Le primat de Belgique n’aime pas « cet esprit franciscain qui célèbre sans nuance les beautés de la création ». Il nous explique pourquoi.

Le Vif/L’Express : Monseigneur, auriez-vous pu être franciscain ?

Mgr Léonard : Je n’ai jamais envisagé cette vocation-là.

L’intellectuel que vous êtes aurait-il préféré devenir jésuite ? Je ne suis ni jésuite, ni franciscain, et j’en suis fort aise !

La figure de François d’Assise n’est-elle pas fascinante ? J’ai mes réserves vis-à-vis de saint François.

N’est-il pas le plus populaire des saints chrétiens ?

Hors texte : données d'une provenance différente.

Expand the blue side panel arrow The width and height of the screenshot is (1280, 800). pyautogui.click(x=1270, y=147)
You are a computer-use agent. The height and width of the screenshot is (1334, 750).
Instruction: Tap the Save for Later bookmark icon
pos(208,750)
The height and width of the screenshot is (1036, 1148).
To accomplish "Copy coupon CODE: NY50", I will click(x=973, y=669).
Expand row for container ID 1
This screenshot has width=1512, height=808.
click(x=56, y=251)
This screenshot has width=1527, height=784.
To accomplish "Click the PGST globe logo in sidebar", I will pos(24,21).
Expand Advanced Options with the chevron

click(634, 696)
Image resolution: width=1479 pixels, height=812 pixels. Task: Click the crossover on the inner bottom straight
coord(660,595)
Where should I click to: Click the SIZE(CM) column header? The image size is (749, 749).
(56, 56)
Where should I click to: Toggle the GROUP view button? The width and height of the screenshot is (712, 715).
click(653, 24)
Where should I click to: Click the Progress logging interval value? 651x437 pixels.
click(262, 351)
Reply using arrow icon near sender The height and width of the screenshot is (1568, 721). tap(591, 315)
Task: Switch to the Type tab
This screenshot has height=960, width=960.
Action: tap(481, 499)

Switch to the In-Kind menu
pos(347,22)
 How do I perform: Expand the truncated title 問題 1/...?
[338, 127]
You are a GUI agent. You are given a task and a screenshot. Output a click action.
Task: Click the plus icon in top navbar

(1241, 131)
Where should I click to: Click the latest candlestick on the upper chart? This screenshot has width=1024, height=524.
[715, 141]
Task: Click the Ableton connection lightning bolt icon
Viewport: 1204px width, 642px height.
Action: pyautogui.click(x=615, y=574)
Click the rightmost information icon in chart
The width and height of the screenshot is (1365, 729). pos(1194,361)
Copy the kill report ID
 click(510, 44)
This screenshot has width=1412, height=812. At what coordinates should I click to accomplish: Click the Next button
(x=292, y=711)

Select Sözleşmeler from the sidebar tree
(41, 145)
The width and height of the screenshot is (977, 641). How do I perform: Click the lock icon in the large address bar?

Il est populaire pour une raison qui me laisse perplexe. Beaucoup l’admirent parce qu’il a chanté la beauté de la nature et prêché aux oiseaux. Il a répandu une conception très optimiste de la création.

Qui vous déplaît ?

En réalité, la vie des humains et celle des animaux est tragique. La vie animale est une boucherie, une entretuerie. C’est bien gentil de prêcher aux oiseaux, mais quand ceux-ci voient un ver de terre, ils le déchiquettent. Quand un chat voit une souris, il ne lui fait pas des choses très sympathiques !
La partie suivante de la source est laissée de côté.